Осенью 1913 года, закончив изготовление кирпича, мы приступили к обжигу извести для школы, которую земство предполагало построить в башкирском селе Арасланово в 65 верстах от Уфы. Русских в нем была всего одна семья бакалейщика-лавочника, да и тот, потеряв сына, торговлю забросил. Когда известь обожгли, артель уехала, а я остался ее «творить». Поселился у местной старухи-вдовы. У нее было два взрослых сына, старший из которых, Ахтяшка, работал у меня. Замечательно честный народ – башкиры! Бывало, возьмут денег вперед купить семье продуктов и обязательно придут отрабатывать, никогда не обманут. У них существовал, да и сейчас, говорят, существует обычай по осени созывать девушек забивать и разделывать гусей. Каждая берет гуся за голову и ноги, подходит мулла, режет гусю горло, и девушка держит его до тех пор, пока не выйдет вся кровь. Если мулла случайно отрежет голову напрочь, такая птица считается уже «поганой» – ее либо выбросят, либо продадут русским. Потом до вечера идет пир – гусиные туши вывешивают на холод, а головы и потроха варят и ими угощают девушек, которые пляшут и поют.

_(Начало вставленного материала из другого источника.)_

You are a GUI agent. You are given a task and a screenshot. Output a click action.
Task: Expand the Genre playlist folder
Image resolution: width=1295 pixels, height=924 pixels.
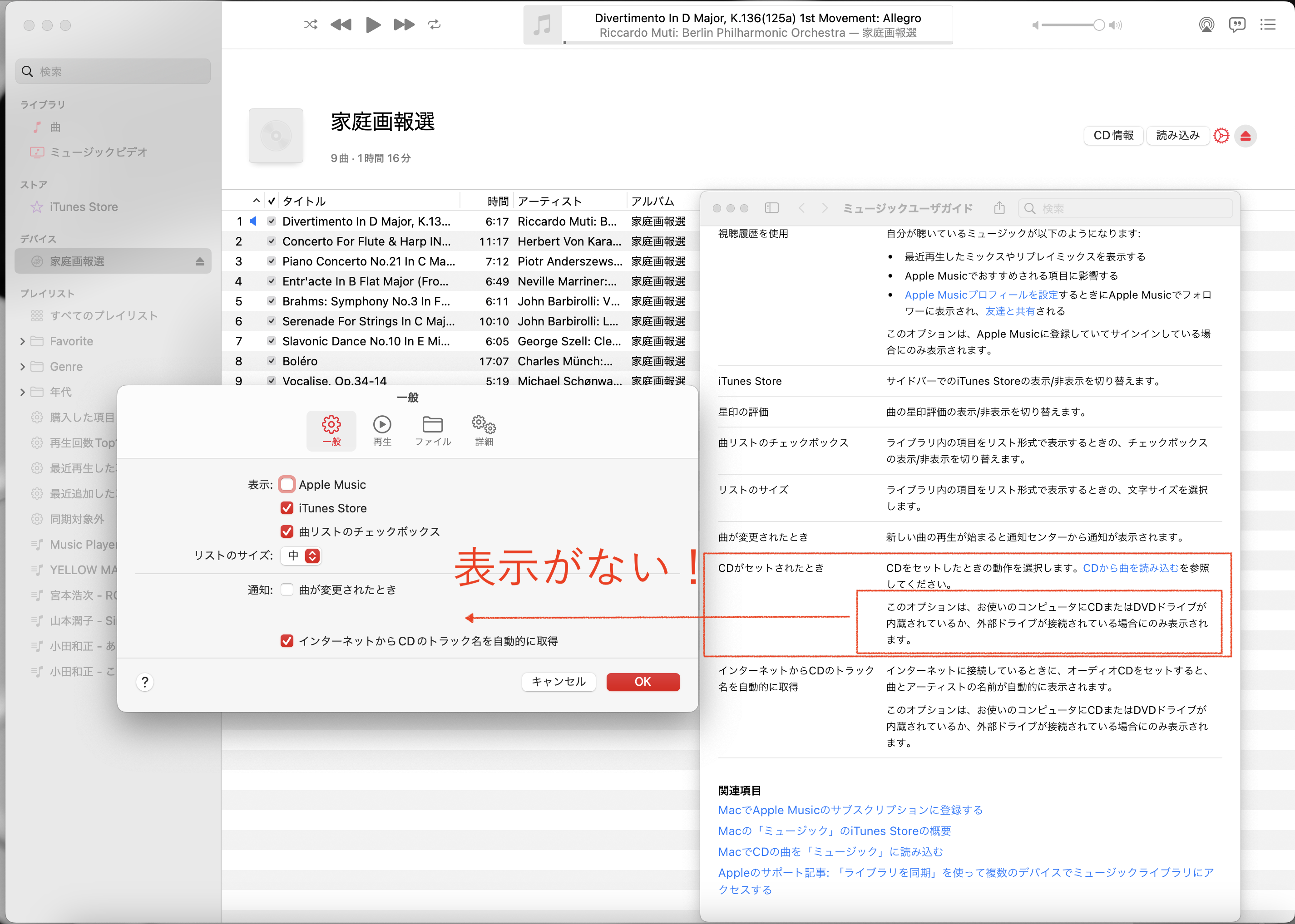pyautogui.click(x=22, y=367)
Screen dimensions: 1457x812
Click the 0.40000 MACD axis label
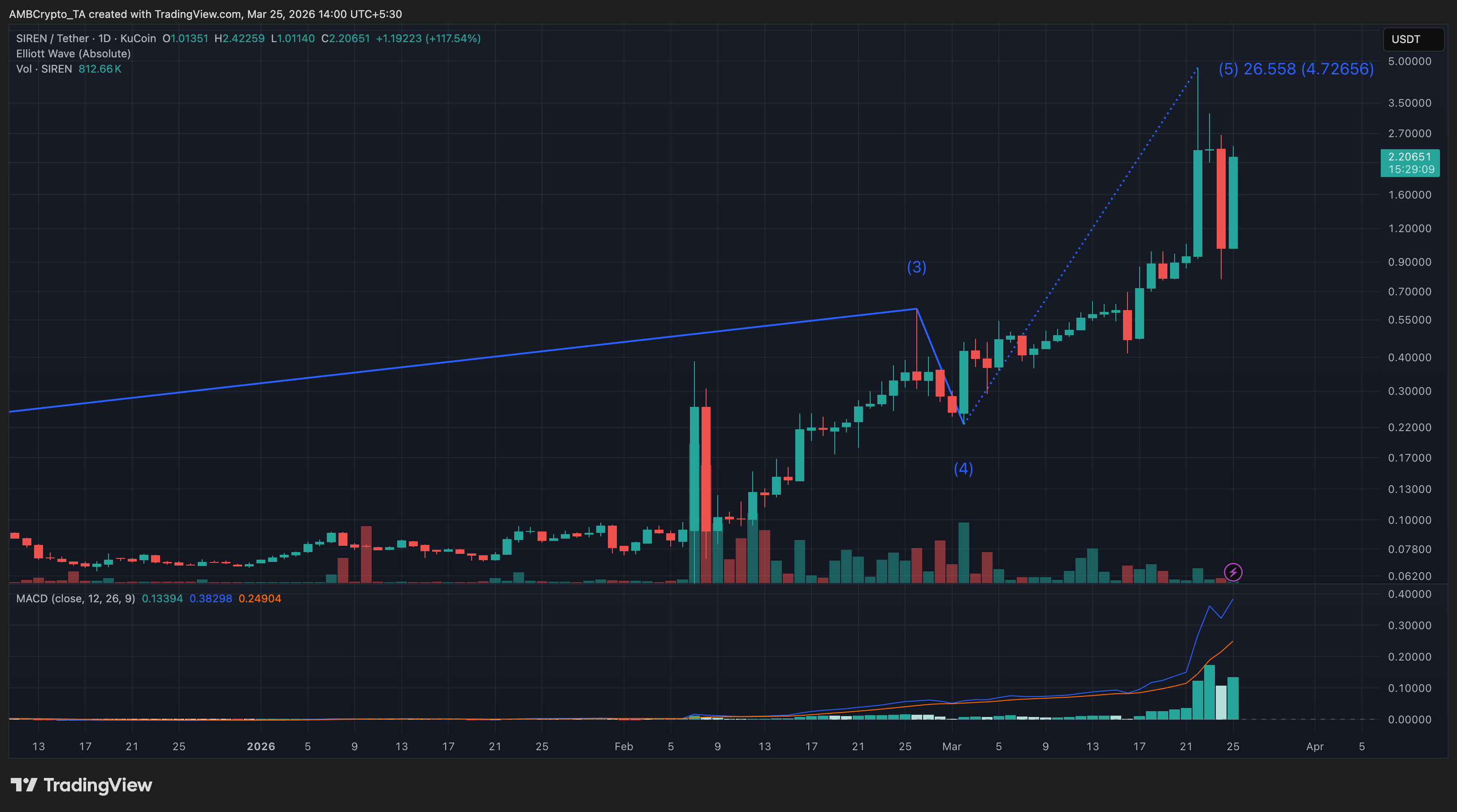coord(1409,594)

Как-то раз у нас остались ночевать двоюродные сестры Ахтяшки и мы задумали за ними поухаживать. Но наша старуха всю ночь не сомкнула глаз и ничего нам сделать не дала. На этот счет у башкир было строго – если русский сходился с башкиркой, его, как правило, убивали. Я тогда об этом обычае не знал, и рассказал мне о нем тот же Ахтяшка. Мы как-то проезжали мимо дома этих его сестер, они нам махали, приглашая зайти, а он, наоборот, стал нахлестывать лошадей. Так мы скакали, пока не выехали за деревню, и вот тут-то он мне об этом обычае и рассказал. Позднее он говорил, как одного русского, которого застали с вдовой-башкиркой, ее соплеменники убили прямо у церкви в русской деревне, куда тот бежал.

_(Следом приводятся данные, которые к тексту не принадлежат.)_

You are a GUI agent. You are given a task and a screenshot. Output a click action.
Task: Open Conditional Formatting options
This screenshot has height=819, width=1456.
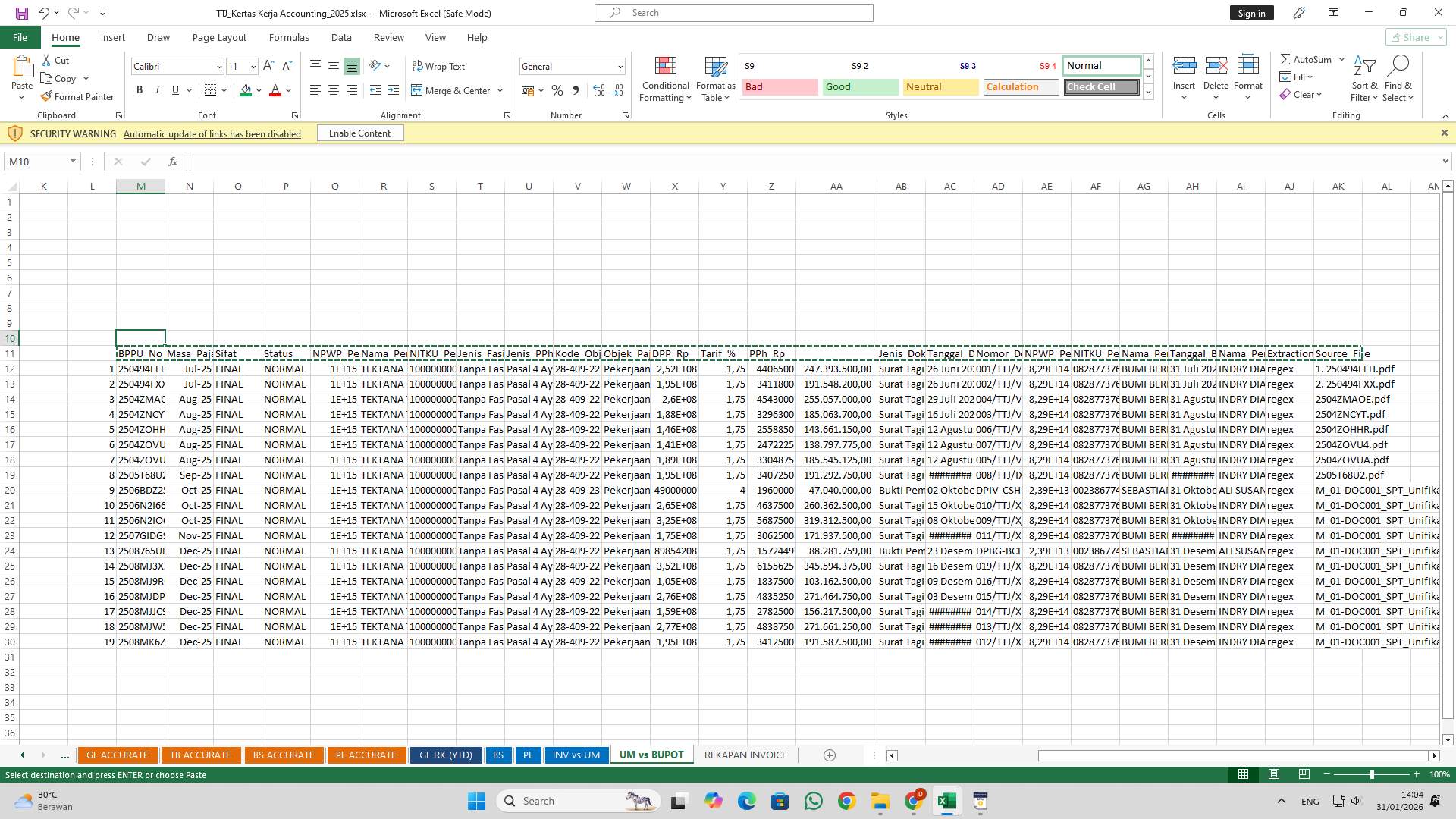[665, 79]
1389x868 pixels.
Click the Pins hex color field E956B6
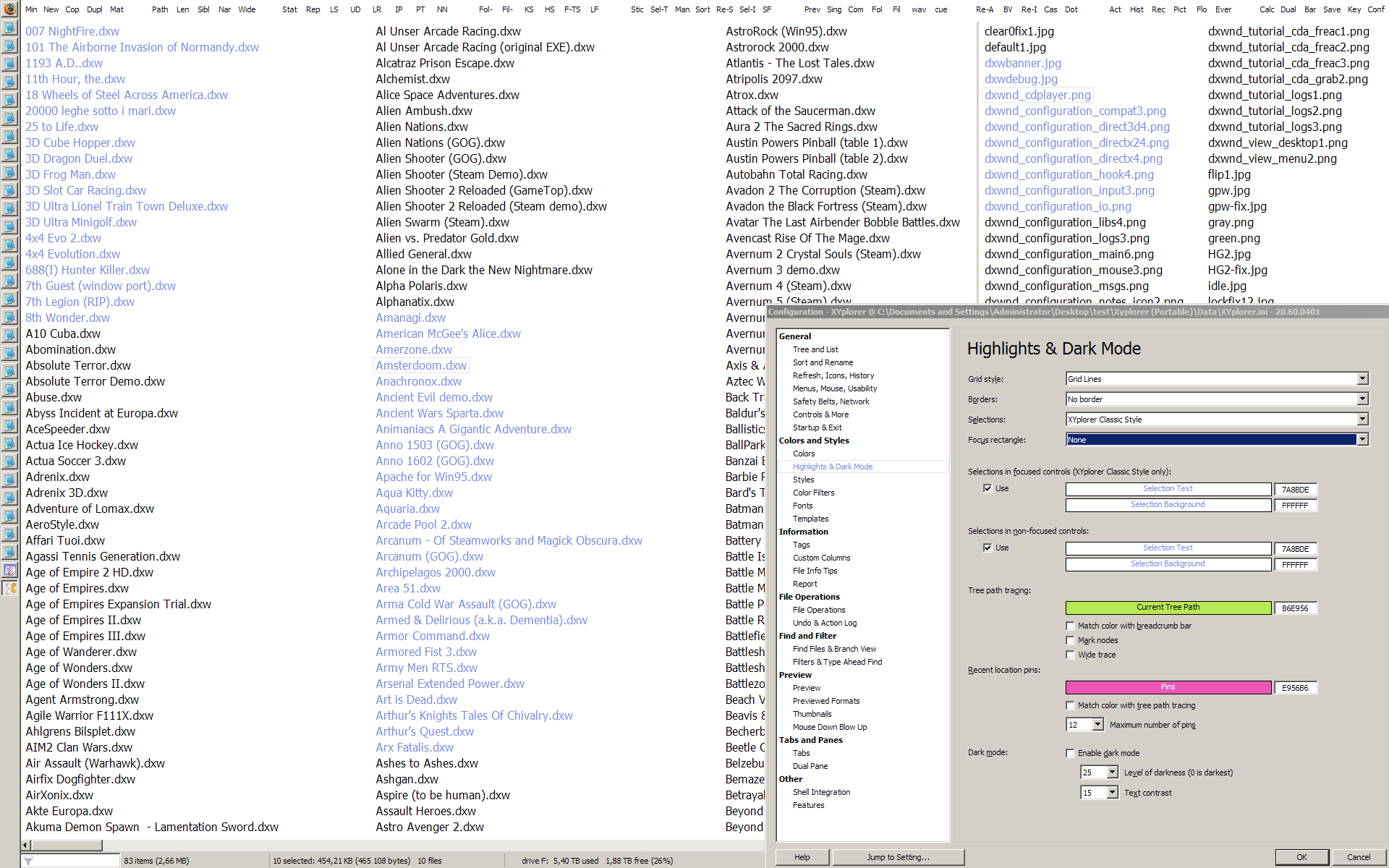click(1294, 688)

Закончив работы с известью, в январе 1914 года я уехал в свое родное Языково, куда был назначен помощником уездного техника-строителя на постройку Народного дома. Моя артель во главе с Юрьевым осталась строить шемякскую больницу. За кирпично-известковые труды земство вынесло нам благодарность, а до того, что мы на этом ничего не заработали, никому дела не было – не умерли с голоду, и ладно.

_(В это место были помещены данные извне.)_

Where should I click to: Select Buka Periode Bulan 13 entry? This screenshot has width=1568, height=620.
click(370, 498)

Сейчас заштатная деревенька, перед войной Языково процветало – в нем работали земские больница и 4-классная школа, ветеринарный и агрономический пункты, действовали почта и телеграф, на базарной площади бойко торговали универмаг и бакалейный магазин. Как и в прежние годы, в чайную выписывалось много газет и журналов. Конечно, были и церковь, и кабак; в селе появились стражник и второй урядник. Хотя интеллигенции в селе заметно прибыло, языковские нравы мало изменились. Как и прежде, пьяные хозяева до полусмерти избивали своих работников, мужики дрались оглоблями, воров и конокрадов избивали до полусмерти, в базарные дни могло достаться и уряднику.